Re: Verschlimmbesserung

Posted: 26 May 2017, 08:13
by dande48
SamBee wrote:
26 May 2017, 05:45
Yes, they did. They had to issue a second statement to try and undo some of the unintended consequences, namely how the policy affected active children and heterosexual children of LGBT.
That's hardly a u-turn. If anything, it was merely an apology/explanation for lack of tact. Although, in the end maybe that WAS the biggest issue with the November policy. In its defense:
  • Persisting in a long-term homosexual relationship is explicitly contrary to the doctrines of the Church. It is also one, which, is very resistant to change.
  • The Church's doctrines, by doctrine, are not influenced by man's desires (though reality is a little more iffy).
  • The blessing of Children is not a saving ordinance.
  • The primary reason why it is done is to turn them into a "child of record". In other words, for all intents and purposes, they are a member without making the consious decision to be so. That means missionary visits, home teachers, and certain callings even IF the child decides they have nothing to do with the Church.
  • Contradictory messages on proper living from two different sources of ultimate authority, Parents and God (through the Church), can be very confusing and even harmful to the child.

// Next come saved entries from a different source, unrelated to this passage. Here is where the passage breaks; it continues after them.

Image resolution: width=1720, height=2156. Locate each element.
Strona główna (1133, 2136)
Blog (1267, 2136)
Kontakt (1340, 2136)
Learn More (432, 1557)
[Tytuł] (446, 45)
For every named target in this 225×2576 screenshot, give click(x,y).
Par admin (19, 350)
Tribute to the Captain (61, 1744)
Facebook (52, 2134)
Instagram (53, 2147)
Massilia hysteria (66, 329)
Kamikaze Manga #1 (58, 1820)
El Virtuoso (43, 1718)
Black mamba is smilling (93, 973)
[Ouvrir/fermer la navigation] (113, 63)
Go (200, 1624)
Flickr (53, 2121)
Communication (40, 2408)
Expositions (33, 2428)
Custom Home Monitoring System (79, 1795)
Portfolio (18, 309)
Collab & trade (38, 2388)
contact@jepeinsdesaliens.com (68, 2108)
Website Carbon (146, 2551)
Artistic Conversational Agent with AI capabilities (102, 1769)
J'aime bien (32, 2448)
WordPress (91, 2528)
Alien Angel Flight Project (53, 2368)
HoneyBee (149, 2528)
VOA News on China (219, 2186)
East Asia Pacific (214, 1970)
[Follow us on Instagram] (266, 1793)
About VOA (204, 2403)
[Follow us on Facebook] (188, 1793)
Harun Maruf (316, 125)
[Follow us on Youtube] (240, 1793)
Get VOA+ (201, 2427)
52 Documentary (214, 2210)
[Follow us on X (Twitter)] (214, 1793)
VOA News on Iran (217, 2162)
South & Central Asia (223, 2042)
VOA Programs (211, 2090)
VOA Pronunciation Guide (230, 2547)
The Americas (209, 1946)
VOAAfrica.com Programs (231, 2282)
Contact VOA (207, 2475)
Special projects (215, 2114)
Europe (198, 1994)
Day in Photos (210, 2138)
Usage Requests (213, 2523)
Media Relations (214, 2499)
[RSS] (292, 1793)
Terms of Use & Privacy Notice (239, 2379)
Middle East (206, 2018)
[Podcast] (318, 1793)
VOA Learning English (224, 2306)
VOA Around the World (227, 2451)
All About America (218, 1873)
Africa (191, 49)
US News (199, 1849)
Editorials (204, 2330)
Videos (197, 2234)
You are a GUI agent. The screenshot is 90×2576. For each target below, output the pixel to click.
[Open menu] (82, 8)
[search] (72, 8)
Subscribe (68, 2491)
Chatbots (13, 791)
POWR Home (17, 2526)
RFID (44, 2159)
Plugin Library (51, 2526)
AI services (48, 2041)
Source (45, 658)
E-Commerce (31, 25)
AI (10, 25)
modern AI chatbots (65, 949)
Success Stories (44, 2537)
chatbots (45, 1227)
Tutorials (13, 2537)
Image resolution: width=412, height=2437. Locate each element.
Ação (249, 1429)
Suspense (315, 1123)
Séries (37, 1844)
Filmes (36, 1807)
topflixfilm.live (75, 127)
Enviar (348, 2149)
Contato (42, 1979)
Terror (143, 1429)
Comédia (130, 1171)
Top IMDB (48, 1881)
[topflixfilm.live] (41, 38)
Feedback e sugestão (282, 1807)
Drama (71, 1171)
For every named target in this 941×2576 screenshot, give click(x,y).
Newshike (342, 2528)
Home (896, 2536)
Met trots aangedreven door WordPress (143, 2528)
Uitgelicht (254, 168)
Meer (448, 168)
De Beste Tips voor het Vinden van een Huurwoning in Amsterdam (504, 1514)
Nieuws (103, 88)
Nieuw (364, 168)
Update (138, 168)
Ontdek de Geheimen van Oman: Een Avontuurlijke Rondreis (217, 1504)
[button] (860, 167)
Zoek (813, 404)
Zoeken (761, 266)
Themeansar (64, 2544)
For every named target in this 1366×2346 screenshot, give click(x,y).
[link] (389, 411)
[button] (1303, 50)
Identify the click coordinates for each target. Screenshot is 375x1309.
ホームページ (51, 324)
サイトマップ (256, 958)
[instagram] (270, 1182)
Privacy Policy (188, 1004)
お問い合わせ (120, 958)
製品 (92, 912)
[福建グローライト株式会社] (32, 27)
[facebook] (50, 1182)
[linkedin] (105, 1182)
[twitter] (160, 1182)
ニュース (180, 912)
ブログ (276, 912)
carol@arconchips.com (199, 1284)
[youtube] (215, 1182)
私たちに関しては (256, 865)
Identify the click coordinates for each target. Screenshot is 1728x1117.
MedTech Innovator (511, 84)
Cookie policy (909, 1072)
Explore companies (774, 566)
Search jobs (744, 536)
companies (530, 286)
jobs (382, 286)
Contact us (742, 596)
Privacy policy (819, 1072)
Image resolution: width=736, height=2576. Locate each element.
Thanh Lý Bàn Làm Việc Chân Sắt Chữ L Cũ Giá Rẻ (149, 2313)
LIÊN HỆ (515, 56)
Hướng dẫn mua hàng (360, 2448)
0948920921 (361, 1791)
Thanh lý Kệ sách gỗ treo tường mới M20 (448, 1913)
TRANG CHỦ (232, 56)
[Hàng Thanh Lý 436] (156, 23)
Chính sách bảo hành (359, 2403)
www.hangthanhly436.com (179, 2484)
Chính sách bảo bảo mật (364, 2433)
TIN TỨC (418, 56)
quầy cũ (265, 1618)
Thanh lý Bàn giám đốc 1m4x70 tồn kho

Honestly, if I was LGBT, I would've been almosy psyched about the November policy. I could have the child blessed in the comfort of my own home, and given a name and a blessing WITHOUT forcing the child into the Church. Right now, being a married-heterosexual with a child on the way, my extended family doesn't understand why I am so opposed to blessing the child in Church, thereby creating a membership record for my child.

What would've been a better approach, IMHO, would've been to extend an official Church statement, addressing the issue without enforcing any strict implementation. If any LGBT couple is made aware of the challenges and potential consequences of having a child blessed in Church, and is not under pressure from any TBM family members, I don't think anyone in the LDS Church leadership would've been opposed to it. But there is a strong difference between a "policy change" and a "suggestion". The leadership had to make a call.